(TEXT TO READ)

>> begin

- Born: Mihai Crețu 18 May 1957 (age 69) Bucharest, Romanian People's Republic
- Genres: New-age; new wave; downtempo; disco; synth-pop;
- Occupations: Musician; composer; producer;
- Instruments: Vocals; keyboards; piano; guitar; drums;
- Years active: 1976–present
- Labels: Virgin; Polydor; East West;
- Member of: Enigma
- Formerly of: Moti Special
- Spouse: Sandra ​ ​(m. 1988; div. 2007)​
- Website: enigmaspace.com

= Michael Cretu =

German musician (born 1957)

Michael Cretu (Mihai Crețu, /ro/; born 18 May 1957) is a Romanian-German musician, singer, songwriter, composer, and record producer. He gained worldwide fame as the founder and musician behind the musical project Enigma, which he formed in 1990.

Cretu began his music career in 1976 as a solo artist, releasing three studio albums as well as writing and producing albums for his then-wife, German pop singer Sandra. He also worked with other artists through the 1980s, including Peter Cornelius, Hubert Kah, and Mike Oldfield. Cretu was sometimes identified as "Curly" or "Curly M.C.", in reference to his curly hair and creț meaning "curly" in Romanian.

He scored an unexpected worldwide commercial hit with the debut Enigma album, MCMXC a.D. (1990), helped by its lead single, "Sadeness (Part I)". The project's most recent album is 2016's The Fall of a Rebel Angel, its eighth overall. Enigma has sold an estimated 70 million albums worldwide, and Cretu's produced recordings have sold 100 million copies.

==Early life==
Cretu was born on 18 May 1957 in Bucharest, Romania, to a Romanian father and Austrian mother. In 1965, he studied piano and classical music at Colegiul Tehnic Nr. 2 in Bucharest, followed by further study in Paris for five months in 1968. Around this time, he decided to pursue a career in pop music after listening to the Beatles' "Golden Slumbers", calling the song "beautiful". After he informed his mother, Cretu recalled: "She goes, 'Aaargh! Disaster! Do you want to end up starving?'" In 1975, Cretu relocated to Bad Homburg, West Germany, and studied at the Academy of Music in Frankfurt, where he graduated with a degree in musical composition in 1978.

==Career==
===1976–1988: Session work and solo career===
After graduating from the Academy of Music, Cretu remained in West Germany and took up work as a session musician. Among his first jobs was playing keyboards for producer and recording artist Frank Farian, which included work on Boney M's "Rivers of Babylon". In 1981, Cretu co-formed the new wave band Moti Special with other session players. Their debut album, Motivation (1985), included the single "Cold Days, Hot Nights", which became a hit around Europe. Cretu left the group before they released their second album, in 1990.

>> end

(EXTRACTED INFORMATION)

>> begin

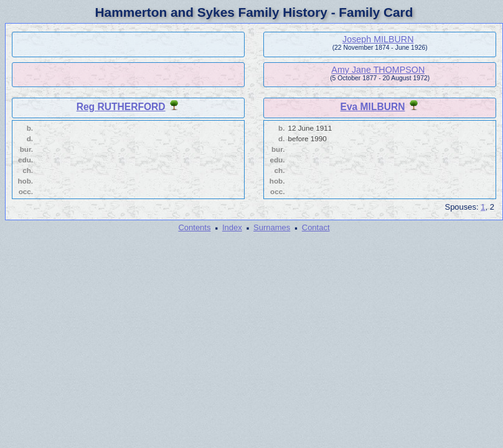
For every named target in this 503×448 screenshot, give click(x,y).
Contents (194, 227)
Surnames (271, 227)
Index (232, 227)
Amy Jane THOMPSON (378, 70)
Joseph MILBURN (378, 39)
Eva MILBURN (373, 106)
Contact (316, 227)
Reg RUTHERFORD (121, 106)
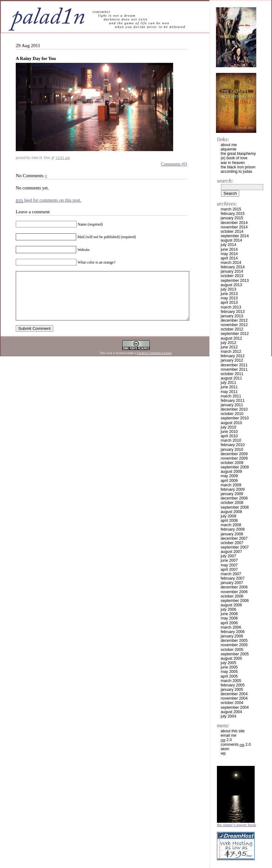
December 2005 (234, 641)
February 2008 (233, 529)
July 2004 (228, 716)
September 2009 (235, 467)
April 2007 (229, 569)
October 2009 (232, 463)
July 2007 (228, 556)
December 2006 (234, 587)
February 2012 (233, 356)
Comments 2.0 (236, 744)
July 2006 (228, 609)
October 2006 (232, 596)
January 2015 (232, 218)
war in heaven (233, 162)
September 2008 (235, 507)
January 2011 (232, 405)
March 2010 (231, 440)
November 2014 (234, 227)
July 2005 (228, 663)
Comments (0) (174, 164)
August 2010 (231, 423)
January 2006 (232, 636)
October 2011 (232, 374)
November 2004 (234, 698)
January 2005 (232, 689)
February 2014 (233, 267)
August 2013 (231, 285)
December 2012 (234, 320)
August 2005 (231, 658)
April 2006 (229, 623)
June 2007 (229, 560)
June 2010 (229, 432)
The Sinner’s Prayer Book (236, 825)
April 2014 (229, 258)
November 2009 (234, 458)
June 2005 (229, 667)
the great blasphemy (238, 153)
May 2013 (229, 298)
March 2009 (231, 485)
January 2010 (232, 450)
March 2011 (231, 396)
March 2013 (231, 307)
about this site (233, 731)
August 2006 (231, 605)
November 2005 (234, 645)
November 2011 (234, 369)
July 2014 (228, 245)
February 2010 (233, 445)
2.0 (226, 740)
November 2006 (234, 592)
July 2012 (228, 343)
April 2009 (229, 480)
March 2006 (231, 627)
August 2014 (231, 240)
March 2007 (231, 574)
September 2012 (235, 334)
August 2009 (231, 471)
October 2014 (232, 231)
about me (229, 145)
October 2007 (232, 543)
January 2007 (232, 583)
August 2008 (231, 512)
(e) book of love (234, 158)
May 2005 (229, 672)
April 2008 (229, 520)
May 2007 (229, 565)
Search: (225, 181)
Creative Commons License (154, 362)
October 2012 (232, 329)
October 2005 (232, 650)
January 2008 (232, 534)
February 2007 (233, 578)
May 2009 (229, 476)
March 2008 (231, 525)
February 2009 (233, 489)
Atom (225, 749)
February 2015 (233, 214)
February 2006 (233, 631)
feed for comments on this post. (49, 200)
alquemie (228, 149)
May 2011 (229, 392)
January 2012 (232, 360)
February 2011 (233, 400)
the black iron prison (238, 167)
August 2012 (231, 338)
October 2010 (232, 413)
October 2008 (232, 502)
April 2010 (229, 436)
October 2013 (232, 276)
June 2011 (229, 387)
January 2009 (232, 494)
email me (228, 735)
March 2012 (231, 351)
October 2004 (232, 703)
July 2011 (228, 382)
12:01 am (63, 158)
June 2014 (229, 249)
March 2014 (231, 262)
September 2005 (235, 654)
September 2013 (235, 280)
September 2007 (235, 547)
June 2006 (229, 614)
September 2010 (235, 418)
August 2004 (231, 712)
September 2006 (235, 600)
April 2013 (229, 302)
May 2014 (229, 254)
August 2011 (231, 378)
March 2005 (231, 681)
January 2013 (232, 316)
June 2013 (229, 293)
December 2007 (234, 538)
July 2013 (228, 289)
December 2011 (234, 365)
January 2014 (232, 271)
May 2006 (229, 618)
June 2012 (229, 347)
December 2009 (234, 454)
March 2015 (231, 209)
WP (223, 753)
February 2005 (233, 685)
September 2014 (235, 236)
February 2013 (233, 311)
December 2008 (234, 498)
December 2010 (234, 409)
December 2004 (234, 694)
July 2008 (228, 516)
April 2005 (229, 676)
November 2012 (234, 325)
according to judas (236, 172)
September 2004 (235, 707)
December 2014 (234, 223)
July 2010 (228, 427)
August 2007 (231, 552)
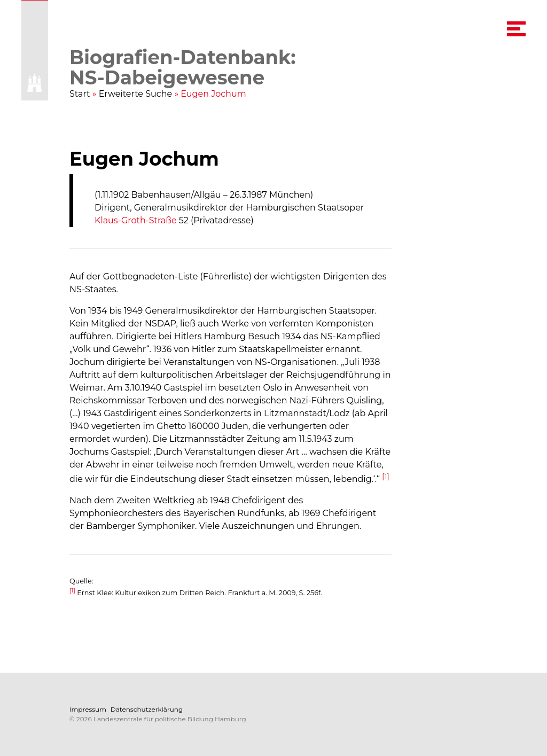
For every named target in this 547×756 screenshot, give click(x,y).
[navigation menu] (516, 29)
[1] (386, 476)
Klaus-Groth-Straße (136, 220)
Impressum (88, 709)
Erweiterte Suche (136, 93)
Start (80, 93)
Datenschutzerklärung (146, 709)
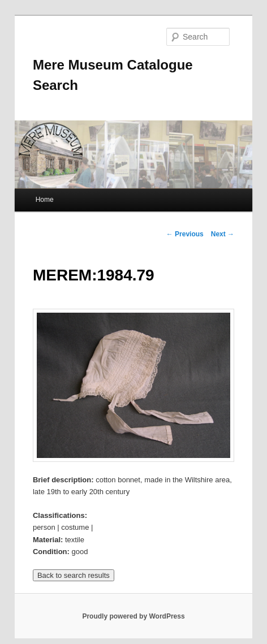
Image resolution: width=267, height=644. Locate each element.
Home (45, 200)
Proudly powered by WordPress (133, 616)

>> end

(EXERCISE DESCRIPTION) Carry the Michael Cretu biography forward from its last sentence, writing the next part of its career section.

(RESULT)
His first solo album, titled Moon, Light & Flowers, came out in 1979. It contains the singles "Shadows Over My Head" and "Wild River", released in 1978, and "Moonlight Flower" and "Love Me". His second album, Legionäre, came out in 1983. Cretu's third album, Die Chinesische Mauer, was released in 1985 and featured the song "Samurai". It was issued separately with English-language lyrics and a different track listing under the name The Invisible Man.

===Collaborations and projects===
In 1980, Cretu cowrote the song "Woman Behind the Man" with Peter Franken, for ex-Ebony singer Isetta Preston, producing it as well.

Sandra

In 1985, he produced, arranged, and played keyboards, drums, and programming on The Long Play, the debut studio album by West German pop singer Sandra.

Peter Cornelius

In 1980, Cretu began a collaboration with the Austrian musician Peter Cornelius, contributing music and production to five of the latter's albums, including Der Kaffee ist fertig (1980, Zwei (1980), Reif für die Insel (1981), Ohne Filter (1982), and Fata Morgana (1983). In 1992, the two collaborated once more, this time on the joint album Cornelius + Cretu. A year later, Cornelius contributed guitars to the second Enigma album, The Cross of Changes.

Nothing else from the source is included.